Over 57 million clients and staff affected by concealed hack

Uber has confirmed that it hid a massive data breach affecting over 57 million customers and drivers.

The hack occurred in 2016. The taxi service paid the hackers in the region of £75,000 to delete the data.

According to widespread reports, the firm's former CEO Travis Kalanick learnt about the breach over a year ago.

According to a post on Uber's website: "Rider information included the names, email addresses and mobile phone numbers related to accounts globally. Our outside forensics experts have not seen any indication that trip location history, credit card numbers, bank account numbers, Social Security numbers or dates of birth were downloaded."

Uber also states that affected individuals need take no special action as a result of the breach, however Computing would advise paying careful attention to credit card and other forms of financial transaction over the next few months.

Commenting on the breach, Rik Ferguson, Vice President Security Research at Trend Micro said:

"There is no question that the previous management and security team at Uber failed in their responsibility to their drivers, to regulators, to justice and above all to their customers, and that's a pretty long list.

"However certain those responsible may have been that their attackers had been silenced, digital theft does not work the same way as in the physical world, you can never 'buy back the negatives' once data has been stolen.

"It is heartening to see the new management team come clean about the breach, but I remain concerned at some of the wording in Mr. Khosrowshahi's blog. He appears to distance Uber's 'corporate systems and infrastructure' from the 'third-party cloud-based service' that was the target of the breach. This is perhaps indicative of the root of the problem. Cloud services adopted by a business are corporate systems and infrastructure and from a security perspective should be treated as such."

Sam Curry, Chief Security Officer for Cybereason, criticised Uber for paying to cover up the breach.

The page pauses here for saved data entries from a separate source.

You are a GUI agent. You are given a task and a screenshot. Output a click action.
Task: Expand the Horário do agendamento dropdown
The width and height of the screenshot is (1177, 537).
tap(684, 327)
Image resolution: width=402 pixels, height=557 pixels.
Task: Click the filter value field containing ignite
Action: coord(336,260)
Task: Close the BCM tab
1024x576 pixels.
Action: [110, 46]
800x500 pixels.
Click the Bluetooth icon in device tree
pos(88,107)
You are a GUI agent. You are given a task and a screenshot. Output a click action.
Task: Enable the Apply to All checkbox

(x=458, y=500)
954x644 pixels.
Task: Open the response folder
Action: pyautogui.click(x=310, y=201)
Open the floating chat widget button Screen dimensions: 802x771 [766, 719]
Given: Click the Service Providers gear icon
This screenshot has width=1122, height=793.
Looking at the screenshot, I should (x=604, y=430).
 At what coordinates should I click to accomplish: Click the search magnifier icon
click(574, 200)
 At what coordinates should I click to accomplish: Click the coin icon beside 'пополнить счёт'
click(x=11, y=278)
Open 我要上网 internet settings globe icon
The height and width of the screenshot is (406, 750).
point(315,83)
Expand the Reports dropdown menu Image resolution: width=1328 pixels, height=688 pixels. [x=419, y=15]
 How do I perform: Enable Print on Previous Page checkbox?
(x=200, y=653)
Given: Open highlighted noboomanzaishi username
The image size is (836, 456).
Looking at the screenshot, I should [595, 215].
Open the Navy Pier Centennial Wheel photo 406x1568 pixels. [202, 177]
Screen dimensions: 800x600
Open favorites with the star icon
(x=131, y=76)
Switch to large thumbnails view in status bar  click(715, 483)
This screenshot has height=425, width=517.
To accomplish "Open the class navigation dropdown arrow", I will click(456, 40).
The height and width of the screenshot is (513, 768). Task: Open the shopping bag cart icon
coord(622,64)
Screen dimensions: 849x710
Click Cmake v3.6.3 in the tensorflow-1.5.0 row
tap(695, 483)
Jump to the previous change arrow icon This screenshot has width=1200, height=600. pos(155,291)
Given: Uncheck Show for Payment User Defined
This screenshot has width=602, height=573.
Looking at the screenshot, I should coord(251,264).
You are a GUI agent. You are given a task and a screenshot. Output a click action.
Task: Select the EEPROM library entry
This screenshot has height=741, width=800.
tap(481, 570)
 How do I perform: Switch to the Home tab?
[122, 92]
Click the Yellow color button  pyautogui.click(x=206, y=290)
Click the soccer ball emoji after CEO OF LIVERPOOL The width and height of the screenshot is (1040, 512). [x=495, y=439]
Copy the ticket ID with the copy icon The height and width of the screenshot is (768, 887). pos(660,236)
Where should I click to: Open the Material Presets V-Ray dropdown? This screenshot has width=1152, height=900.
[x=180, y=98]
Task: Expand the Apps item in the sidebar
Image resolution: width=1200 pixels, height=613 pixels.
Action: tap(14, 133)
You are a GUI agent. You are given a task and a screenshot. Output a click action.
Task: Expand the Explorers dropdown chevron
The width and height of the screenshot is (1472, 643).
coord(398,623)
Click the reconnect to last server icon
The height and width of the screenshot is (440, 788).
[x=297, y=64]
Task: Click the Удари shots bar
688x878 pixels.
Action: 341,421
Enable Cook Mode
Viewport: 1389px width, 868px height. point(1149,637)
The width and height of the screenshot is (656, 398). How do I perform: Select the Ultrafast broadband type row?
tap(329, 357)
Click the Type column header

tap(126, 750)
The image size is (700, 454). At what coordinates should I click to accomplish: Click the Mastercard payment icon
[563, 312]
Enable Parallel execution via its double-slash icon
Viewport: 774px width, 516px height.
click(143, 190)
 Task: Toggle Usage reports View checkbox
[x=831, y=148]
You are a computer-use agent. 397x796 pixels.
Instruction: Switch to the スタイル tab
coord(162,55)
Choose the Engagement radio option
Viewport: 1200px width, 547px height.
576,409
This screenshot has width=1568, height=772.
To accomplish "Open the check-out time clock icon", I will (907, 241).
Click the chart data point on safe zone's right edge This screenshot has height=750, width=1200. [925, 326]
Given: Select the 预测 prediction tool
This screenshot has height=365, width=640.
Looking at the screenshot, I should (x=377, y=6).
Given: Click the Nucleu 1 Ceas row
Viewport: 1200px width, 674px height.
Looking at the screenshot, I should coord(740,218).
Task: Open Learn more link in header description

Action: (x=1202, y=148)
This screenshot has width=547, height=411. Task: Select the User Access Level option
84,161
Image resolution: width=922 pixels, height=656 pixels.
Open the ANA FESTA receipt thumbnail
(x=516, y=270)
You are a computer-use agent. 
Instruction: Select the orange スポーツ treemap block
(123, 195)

"Who watches the watchers? The truly scary thing here is that Uber paid a bribe, according to news reports, essentially a ransom to make this breach go away and they acted as if they were above the law. Those people responsible for the integrity and confidentiality of the data, in-fact covered it up.

"To all outward appearances, the new CEO and management team are doing the right thing and making the difficult choices. However, difficult consequences still have to follow. And above all, this is a wake up call to the industry that CSO's have a responsibility not just to the companies that they work for, but the people whose data is affected.

"In other words, Joe Sullivan and crew, should have acted in the interest of the public good and public safety and made these tough choices far, far sooner. It's time not to let another Equifax, Deloitte, etc happen and to leave no grey area to security officers as to what the right thing to do is."

The recent Equifax breach is now being investigated by both the ICO and FCA.